Thai university apologizes for Hitler mural

Mural depicts Hitler among superheroes; Chulalongkorn University: Students weren't "fully aware of consequences."

Hitler mural at Thailand’s Chulalongkorn University 370 (photo credit: Courtesy Simon Wiesnethal Center’s Museum of Toler)
Hitler mural at Thailand’s Chulalongkorn University 370
(photo credit: Courtesy Simon Wiesnethal Center’s Museum of Toler)
A university in Thailand issued an apology this week for on the wall of the Faculty of Fine and Applied Arts depicting Adolf Hitler among comic book superheroes, the Bangkok Post reported.
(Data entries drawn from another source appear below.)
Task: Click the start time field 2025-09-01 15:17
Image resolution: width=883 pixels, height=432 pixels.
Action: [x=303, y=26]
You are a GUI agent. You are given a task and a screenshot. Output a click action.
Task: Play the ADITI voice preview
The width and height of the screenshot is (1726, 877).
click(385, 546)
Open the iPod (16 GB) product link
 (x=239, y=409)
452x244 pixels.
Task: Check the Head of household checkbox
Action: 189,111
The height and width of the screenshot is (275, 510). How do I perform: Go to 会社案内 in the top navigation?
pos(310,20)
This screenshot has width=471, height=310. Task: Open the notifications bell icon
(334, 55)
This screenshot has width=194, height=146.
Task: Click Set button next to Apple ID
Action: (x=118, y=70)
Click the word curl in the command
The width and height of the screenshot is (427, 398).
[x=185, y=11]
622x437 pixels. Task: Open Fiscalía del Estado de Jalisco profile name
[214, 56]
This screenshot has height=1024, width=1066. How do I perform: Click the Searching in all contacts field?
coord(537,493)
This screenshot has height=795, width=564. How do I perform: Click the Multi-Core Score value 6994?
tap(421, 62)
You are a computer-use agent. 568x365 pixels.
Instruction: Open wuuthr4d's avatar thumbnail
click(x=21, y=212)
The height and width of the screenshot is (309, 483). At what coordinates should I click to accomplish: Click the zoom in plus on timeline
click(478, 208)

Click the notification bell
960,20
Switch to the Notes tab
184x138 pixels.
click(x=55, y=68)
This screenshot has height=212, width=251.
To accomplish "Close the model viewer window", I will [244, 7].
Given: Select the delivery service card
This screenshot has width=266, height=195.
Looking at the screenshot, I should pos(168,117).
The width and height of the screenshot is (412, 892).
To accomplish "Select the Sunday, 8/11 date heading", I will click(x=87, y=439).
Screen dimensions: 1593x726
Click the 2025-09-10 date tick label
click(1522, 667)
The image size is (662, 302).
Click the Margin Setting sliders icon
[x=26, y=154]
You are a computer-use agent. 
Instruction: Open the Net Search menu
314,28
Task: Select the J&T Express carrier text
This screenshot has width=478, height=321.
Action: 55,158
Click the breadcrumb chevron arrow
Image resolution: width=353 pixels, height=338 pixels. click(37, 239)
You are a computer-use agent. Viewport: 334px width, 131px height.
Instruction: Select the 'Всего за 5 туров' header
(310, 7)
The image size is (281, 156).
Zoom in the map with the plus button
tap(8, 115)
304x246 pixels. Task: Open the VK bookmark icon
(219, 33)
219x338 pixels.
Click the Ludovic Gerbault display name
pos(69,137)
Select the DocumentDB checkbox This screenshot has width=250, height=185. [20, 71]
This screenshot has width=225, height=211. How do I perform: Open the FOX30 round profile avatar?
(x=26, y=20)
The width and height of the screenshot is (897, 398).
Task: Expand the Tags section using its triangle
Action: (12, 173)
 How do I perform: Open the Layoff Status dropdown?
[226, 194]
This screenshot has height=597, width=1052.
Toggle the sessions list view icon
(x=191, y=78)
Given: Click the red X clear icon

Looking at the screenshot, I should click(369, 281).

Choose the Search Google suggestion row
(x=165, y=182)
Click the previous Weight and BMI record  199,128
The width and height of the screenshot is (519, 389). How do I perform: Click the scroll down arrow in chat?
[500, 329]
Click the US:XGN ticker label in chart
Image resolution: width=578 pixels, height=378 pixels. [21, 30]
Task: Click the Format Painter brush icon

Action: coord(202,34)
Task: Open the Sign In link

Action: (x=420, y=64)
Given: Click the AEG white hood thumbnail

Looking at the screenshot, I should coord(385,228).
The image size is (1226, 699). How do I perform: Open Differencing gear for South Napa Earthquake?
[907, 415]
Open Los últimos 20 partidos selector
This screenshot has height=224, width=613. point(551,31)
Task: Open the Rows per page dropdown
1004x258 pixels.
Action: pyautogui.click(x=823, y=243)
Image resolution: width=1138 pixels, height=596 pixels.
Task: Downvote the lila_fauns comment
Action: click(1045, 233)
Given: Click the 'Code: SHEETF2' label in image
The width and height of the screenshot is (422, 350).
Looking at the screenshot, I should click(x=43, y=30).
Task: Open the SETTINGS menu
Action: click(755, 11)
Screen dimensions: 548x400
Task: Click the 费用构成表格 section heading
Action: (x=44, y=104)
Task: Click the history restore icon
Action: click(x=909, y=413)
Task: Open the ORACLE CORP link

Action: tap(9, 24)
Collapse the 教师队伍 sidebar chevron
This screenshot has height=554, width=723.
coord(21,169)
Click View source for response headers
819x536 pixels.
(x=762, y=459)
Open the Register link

"The painting, which has now become a topic of debate, is not intended to refer to anyone particularly," Chulalongkorn University said in its statement.
The university said the mural, that has been removed following the controversy around it, was created by a group of students who "had no ill-intentions" and "were not fully aware of the likely consequences."
"The students only wanted to show through the mural that different superheroes are there to protect the world and that there are both good and evil people," Faculty dean Supakorn Dispan said, according to the Bangkok Post.
"Please do not forget that they are first-year students and have been here for only a few months," he added.
Rabbi Abraham Cooper, the associate dean of the Simon Wiesenthal Center, said he was "outraged and disgusted" by the mural, and more so by a young woman who was photographed posing in front of the mural doing the Nazi salute.
"Hitler as a superhero? Is he an appropriate role model for Thailand's younger generation - a genocidal hate monger who mass murdered Jews and Gypsies and who condemned people of color as racially inferior?" Cooper wrote in the Huffington Post.